_About this task:_
Below are entries; output exactly the lines from the one with "This screenshot has width=831, height=644." to the one with "Task: Collapse the Object Type rollout", both included, and nothing else.

_Stored entries:_
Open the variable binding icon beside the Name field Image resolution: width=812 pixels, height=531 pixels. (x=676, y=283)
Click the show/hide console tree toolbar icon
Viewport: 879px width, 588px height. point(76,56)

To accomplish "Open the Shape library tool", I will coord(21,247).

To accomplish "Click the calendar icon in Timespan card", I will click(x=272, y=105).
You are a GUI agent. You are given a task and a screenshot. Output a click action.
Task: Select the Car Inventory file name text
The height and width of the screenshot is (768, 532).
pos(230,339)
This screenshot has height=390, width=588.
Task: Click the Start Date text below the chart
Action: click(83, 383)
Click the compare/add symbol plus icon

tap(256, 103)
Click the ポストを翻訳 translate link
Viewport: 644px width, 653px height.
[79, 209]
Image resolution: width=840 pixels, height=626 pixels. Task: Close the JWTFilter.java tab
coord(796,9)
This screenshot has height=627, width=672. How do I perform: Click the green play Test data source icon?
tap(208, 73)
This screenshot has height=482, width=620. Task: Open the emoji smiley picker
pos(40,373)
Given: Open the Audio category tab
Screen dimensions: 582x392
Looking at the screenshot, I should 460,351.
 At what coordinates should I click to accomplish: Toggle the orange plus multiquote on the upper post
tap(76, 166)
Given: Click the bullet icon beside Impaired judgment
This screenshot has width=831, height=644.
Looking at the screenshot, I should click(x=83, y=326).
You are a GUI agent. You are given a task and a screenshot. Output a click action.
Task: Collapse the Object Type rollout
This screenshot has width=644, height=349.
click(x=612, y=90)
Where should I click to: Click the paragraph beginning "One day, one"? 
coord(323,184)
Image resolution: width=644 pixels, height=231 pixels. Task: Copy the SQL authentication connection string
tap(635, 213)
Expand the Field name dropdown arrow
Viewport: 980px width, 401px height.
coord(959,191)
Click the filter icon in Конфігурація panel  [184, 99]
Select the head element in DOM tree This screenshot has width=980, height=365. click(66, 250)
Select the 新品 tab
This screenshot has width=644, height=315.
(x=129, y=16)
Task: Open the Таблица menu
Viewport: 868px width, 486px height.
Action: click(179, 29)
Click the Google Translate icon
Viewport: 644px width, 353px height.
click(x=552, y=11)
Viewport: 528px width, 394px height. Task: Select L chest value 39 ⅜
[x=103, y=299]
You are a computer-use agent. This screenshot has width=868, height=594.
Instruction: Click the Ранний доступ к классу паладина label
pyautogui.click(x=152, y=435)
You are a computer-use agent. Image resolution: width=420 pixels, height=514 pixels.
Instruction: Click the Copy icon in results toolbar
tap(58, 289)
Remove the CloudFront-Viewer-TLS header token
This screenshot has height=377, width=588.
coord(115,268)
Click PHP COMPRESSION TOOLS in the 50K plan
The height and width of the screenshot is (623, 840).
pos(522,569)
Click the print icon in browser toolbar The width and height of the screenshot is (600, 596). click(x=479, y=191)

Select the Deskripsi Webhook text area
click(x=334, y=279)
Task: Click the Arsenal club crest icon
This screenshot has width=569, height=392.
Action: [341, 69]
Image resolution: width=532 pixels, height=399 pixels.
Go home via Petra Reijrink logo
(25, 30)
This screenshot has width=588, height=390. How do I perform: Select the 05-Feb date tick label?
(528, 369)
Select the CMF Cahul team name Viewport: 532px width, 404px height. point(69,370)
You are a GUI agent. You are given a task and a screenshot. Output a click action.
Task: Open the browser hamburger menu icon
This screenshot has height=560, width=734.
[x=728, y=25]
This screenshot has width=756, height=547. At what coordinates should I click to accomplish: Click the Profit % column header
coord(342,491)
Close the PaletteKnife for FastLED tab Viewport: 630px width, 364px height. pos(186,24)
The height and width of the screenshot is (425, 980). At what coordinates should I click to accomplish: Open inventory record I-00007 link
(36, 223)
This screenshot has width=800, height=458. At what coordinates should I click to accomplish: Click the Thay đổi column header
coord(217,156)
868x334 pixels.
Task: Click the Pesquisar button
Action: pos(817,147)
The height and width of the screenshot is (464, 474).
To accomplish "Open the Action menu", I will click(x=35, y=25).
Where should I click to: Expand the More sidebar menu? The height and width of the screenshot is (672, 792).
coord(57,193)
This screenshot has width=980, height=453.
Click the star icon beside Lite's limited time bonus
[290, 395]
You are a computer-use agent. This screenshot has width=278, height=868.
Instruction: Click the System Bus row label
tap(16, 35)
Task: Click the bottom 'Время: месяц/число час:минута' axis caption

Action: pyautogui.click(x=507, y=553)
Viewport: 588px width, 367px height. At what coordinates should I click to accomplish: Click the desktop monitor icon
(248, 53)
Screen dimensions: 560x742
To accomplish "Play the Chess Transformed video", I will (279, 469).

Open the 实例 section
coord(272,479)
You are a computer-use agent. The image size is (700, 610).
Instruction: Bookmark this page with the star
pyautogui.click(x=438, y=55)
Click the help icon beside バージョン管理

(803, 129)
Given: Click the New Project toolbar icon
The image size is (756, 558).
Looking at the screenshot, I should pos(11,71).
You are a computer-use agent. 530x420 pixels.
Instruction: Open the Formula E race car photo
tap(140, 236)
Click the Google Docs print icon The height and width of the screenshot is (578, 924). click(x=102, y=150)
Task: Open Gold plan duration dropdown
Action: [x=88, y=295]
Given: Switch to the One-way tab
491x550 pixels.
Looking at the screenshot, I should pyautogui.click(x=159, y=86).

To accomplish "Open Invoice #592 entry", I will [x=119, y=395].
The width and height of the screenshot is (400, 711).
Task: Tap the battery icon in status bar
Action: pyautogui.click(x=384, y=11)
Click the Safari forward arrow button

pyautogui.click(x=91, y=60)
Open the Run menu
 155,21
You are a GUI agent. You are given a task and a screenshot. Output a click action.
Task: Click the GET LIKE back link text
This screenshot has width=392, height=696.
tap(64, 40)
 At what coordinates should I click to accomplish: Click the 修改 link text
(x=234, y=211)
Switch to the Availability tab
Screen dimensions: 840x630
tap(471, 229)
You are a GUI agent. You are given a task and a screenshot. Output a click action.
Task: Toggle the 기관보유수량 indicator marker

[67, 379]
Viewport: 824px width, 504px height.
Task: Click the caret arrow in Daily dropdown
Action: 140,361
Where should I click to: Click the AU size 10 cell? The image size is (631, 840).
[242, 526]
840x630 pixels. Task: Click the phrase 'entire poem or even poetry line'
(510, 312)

_Answer section:_
This screenshot has width=831, height=644.
Looking at the screenshot, I should click(x=83, y=326).
You are a GUI agent. You are given a task and a screenshot. Output a click action.
Task: Collapse the Object Type rollout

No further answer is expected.